:: Selected passage ::
“Be still, life, be still at the break of dawn, and you’ll feel the sun’s light when you hear the morning’s song.”
“Life goes headlong,” Emerson lamented in contemplating how to live with presence in a culture of busyness, offering the antidote to our civilizational haste: “Now pause, now possession is required, and the power to swell the moment from the resources of our own heart until it supersedes sun & moon & solar system in its expanding immensity.” Half a century later, writing about the most important habit for living with presence, Hermann Hesse cautioned: “The high value put upon every minute of time, the idea of hurry-hurry as the most important objective of living, is unquestionably the most dangerous enemy of joy.” Another century later, in the midst of an ever-accelerating cultural trance of busyness, Annie Dillard distilled the heart of the paradox in her sublime insistence on choosing presence over productivity: “How we spend our days is, of course, how we spend our lives.”
An uncommonly tenderhearted, wide-eyed invitation to fill our days with lively presence comes in Be Still, Life (public library) — a splendid illustrated poem of a picture-book by Ohara Hale, whose work I have long cherished and who has the loveliest back-flap author bio I have ever encountered:
Ohara Hale is a self-taught artist who works with many different forms and materials. She sings, writes, draws, and performs sounds, words, colors, and movements that are questions and ideas about love, life, nature, and all the unseen, unknown, and dreamed in between. Hale lives on planet Earth with her rescue dog, Banana.

[Data on finding visible targets]
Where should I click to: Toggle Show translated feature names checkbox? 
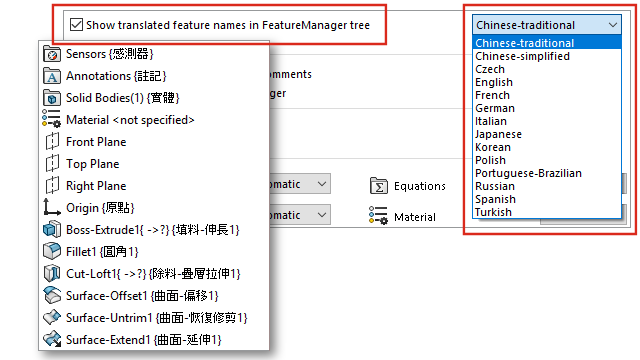[x=76, y=24]
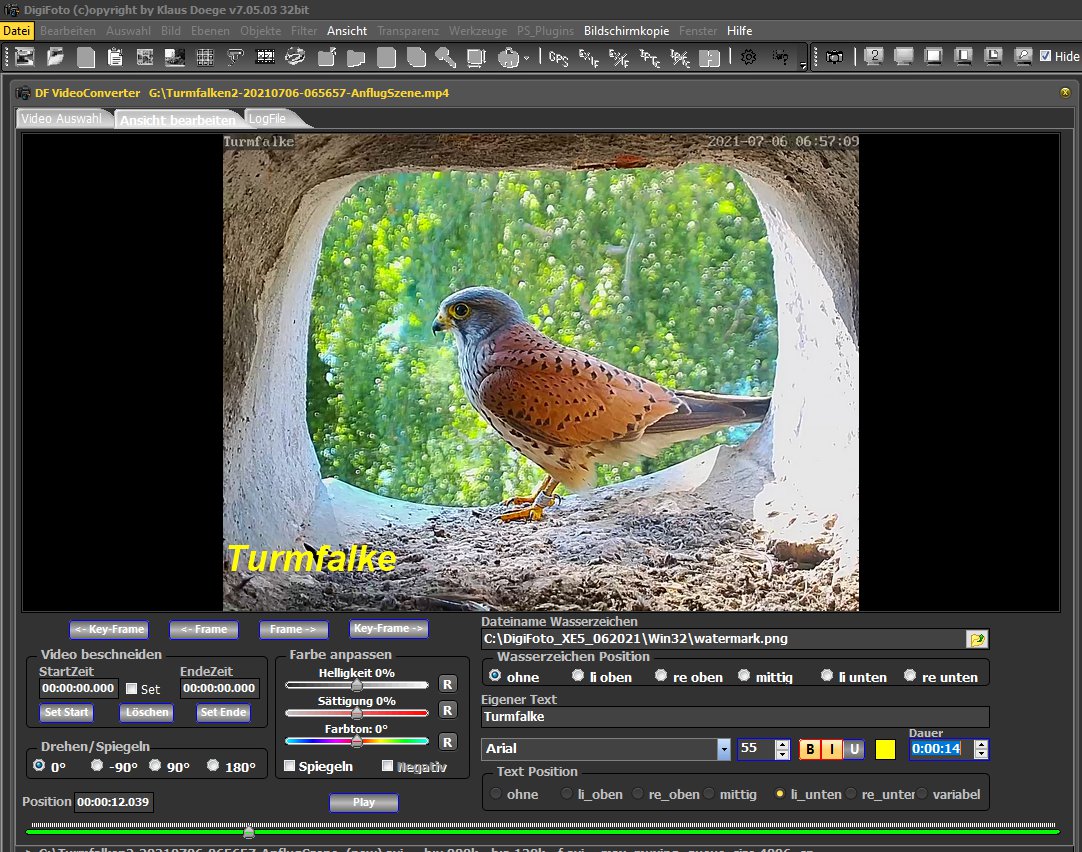
Task: Click the camera screenshot icon in toolbar
Action: point(834,57)
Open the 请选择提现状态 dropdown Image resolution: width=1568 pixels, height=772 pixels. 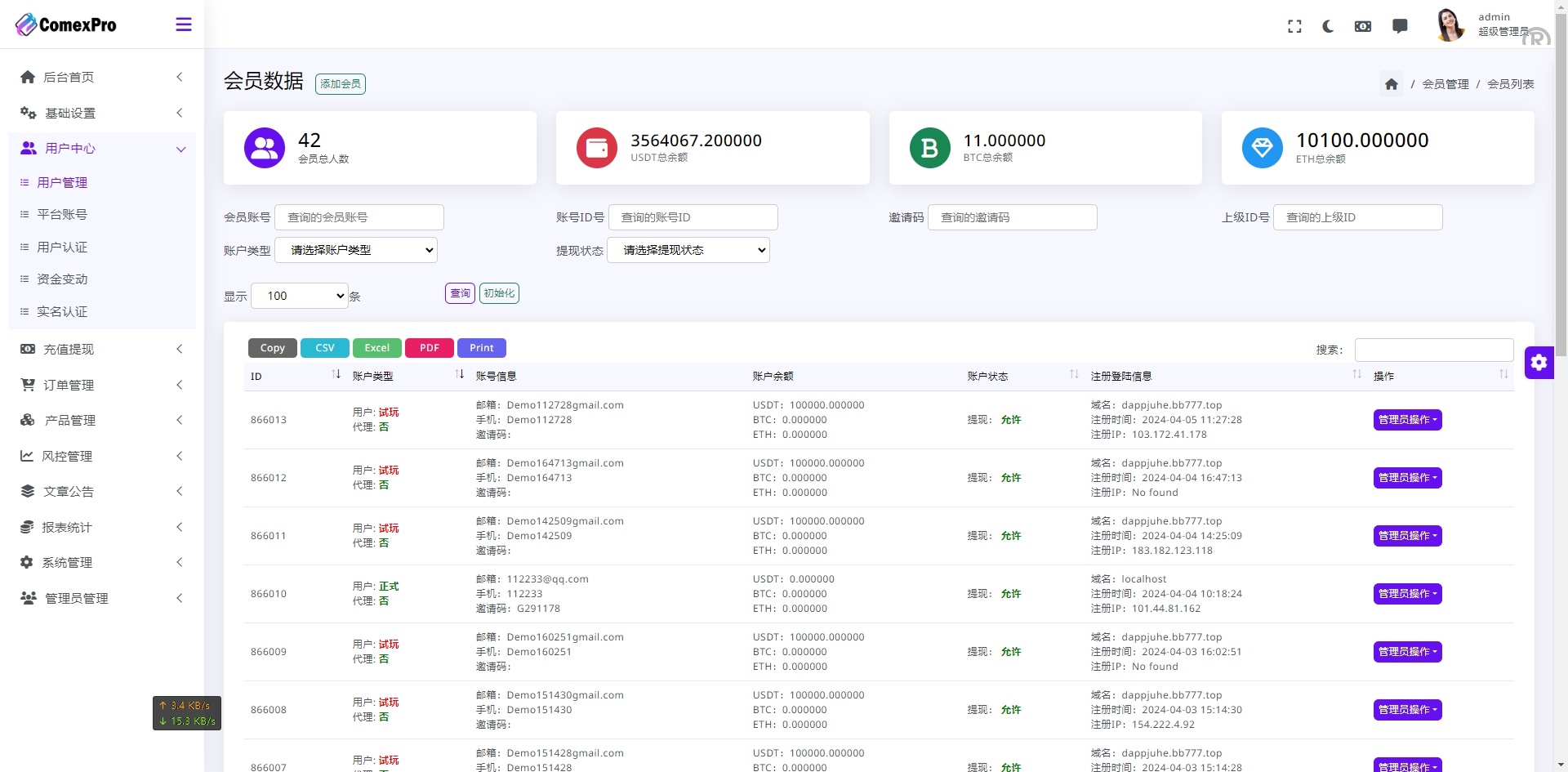coord(688,250)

:: The problem ::
Carry on the passage about the picture-book Be Still, Life from where it stops. The records are separate material and have no connection to the text.

:: Final result ::
From the slumbering snail to the purposeful gentleness of the honeybees at work to the dance of the leaves in the whispering breeze, Hale beckons eye, heart, and mind to drink in the glorious aliveness of the world with a generous curiosity, evocative of Simone Weil’s assertion that “attention is the rarest and purest kind of generosity.” What emerges is a mirthful modern-day counterpart to Thoreau’s celebration of nature as a form of prayer. Playful levity and vibrancy carry the deeper soulfulness of the message, which unfolds with a songlike quality — a sort of hymn in word and image. (Perhaps it cannot be otherwise, for Hale is also a gifted musician, and we bring everything we are, our whole selves and all of our multitudes, to any one thing we do.)
The ending calls to mind Denise Levertov’s wonderful poem about our odd tendency to see the rest of nature as a separate world parallel to our own. “You are also a part of the wonderfulness of life,” Hale exults on the final page, inviting the reader — who can be any one of us, child or adult, nursed on a chronic civilizational delusion — to unlearn the artificial severance from the natural world that modern life has inflicted upon us and relearn the creaturely presence with life that radiates from our most elemental humanity.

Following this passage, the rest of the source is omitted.